══ RECORDS FOR THIS EXERCISE ══

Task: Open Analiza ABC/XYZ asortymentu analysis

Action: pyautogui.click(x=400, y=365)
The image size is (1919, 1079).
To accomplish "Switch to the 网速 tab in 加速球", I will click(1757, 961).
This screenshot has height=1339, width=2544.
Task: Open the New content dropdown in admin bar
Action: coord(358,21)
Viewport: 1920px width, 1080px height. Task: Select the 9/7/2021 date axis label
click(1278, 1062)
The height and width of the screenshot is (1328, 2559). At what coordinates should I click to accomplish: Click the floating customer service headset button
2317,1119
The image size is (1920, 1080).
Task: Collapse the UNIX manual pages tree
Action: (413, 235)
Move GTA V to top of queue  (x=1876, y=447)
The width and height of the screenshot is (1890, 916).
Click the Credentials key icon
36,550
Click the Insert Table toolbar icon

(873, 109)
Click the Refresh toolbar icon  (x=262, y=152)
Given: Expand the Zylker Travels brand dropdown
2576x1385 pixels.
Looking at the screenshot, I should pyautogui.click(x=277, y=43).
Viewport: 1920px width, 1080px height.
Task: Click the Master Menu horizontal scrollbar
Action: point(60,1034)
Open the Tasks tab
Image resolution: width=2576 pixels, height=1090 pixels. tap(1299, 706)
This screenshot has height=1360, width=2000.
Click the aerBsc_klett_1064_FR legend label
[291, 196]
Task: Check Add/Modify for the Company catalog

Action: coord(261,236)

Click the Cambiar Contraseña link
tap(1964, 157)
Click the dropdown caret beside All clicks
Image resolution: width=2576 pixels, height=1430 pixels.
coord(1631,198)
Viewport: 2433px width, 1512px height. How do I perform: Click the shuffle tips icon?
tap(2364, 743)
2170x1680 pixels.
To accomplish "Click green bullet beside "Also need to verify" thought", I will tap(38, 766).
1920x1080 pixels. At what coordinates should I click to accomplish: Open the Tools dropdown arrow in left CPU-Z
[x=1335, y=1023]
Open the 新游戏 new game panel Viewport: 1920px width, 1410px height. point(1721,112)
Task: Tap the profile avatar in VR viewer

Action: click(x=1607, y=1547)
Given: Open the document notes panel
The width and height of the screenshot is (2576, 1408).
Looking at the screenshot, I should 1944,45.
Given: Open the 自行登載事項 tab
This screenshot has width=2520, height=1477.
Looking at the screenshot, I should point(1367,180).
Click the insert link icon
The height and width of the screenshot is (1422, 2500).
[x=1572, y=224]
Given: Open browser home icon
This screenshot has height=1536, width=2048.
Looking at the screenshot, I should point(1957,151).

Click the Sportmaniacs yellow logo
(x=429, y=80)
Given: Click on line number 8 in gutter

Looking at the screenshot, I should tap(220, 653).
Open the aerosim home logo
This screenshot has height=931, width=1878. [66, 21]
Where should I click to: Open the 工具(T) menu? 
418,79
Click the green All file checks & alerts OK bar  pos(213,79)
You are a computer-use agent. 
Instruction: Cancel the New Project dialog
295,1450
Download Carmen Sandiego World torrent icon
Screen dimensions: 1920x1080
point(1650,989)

═══

◆ **THE PROBLEM**: Each line above that includes the word "beside" is to be copied.

◆ **ANSWER FOR THE TASK**:
Click the dropdown caret beside All clicks
To accomplish "Click green bullet beside "Also need to verify" thought", I will tap(38, 766).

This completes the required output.